(Pixel coordinate grounding data)
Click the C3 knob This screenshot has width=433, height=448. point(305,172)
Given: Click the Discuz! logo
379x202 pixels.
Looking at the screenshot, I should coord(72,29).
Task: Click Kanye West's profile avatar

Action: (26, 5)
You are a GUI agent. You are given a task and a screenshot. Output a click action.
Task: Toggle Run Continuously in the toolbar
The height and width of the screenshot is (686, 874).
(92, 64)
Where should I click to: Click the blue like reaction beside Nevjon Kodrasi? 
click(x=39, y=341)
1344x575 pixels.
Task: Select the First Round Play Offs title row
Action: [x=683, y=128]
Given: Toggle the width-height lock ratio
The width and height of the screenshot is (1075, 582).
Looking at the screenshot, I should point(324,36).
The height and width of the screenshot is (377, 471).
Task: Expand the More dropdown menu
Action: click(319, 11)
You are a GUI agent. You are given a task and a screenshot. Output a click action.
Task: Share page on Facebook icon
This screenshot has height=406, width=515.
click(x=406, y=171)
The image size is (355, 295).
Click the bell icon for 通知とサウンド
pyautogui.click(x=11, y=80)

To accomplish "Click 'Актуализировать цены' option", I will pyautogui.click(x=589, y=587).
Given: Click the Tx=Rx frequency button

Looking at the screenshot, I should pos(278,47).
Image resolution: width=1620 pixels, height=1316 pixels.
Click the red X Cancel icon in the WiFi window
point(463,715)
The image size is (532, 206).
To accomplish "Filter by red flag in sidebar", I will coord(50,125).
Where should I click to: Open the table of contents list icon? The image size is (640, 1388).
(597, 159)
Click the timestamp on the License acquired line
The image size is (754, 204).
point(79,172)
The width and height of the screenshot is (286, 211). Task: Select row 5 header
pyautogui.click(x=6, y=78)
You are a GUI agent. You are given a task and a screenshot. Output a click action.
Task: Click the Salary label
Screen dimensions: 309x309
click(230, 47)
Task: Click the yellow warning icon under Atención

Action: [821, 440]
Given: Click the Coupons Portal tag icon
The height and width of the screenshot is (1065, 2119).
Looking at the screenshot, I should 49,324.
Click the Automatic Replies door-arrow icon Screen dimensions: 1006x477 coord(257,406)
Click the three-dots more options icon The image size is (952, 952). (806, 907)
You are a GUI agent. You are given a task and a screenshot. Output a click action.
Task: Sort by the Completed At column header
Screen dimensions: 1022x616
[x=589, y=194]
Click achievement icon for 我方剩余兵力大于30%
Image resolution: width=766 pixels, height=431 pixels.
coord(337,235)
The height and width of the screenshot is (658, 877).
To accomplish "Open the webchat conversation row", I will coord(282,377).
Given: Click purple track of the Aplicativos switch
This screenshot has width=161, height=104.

▸ What to work on
All that is wanted is the run of lines from the start of the data through the line containing "The image size is (532, 206).", copied word for word.

▸ Answer for the task
Click the C3 knob This screenshot has width=433, height=448. point(305,172)
Given: Click the Discuz! logo
379x202 pixels.
Looking at the screenshot, I should coord(72,29).
Task: Click Kanye West's profile avatar

Action: (26, 5)
You are a GUI agent. You are given a task and a screenshot. Output a click action.
Task: Toggle Run Continuously in the toolbar
The height and width of the screenshot is (686, 874).
(92, 64)
Where should I click to: Click the blue like reaction beside Nevjon Kodrasi? 
click(x=39, y=341)
1344x575 pixels.
Task: Select the First Round Play Offs title row
Action: [x=683, y=128]
Given: Toggle the width-height lock ratio
The width and height of the screenshot is (1075, 582).
Looking at the screenshot, I should point(324,36).
The height and width of the screenshot is (377, 471).
Task: Expand the More dropdown menu
Action: click(319, 11)
You are a GUI agent. You are given a task and a screenshot. Output a click action.
Task: Share page on Facebook icon
This screenshot has height=406, width=515.
click(x=406, y=171)
The image size is (355, 295).
Click the bell icon for 通知とサウンド
pyautogui.click(x=11, y=80)

To accomplish "Click 'Актуализировать цены' option", I will pyautogui.click(x=589, y=587).
Given: Click the Tx=Rx frequency button

Looking at the screenshot, I should pos(278,47).
Image resolution: width=1620 pixels, height=1316 pixels.
Click the red X Cancel icon in the WiFi window
point(463,715)
The image size is (532, 206).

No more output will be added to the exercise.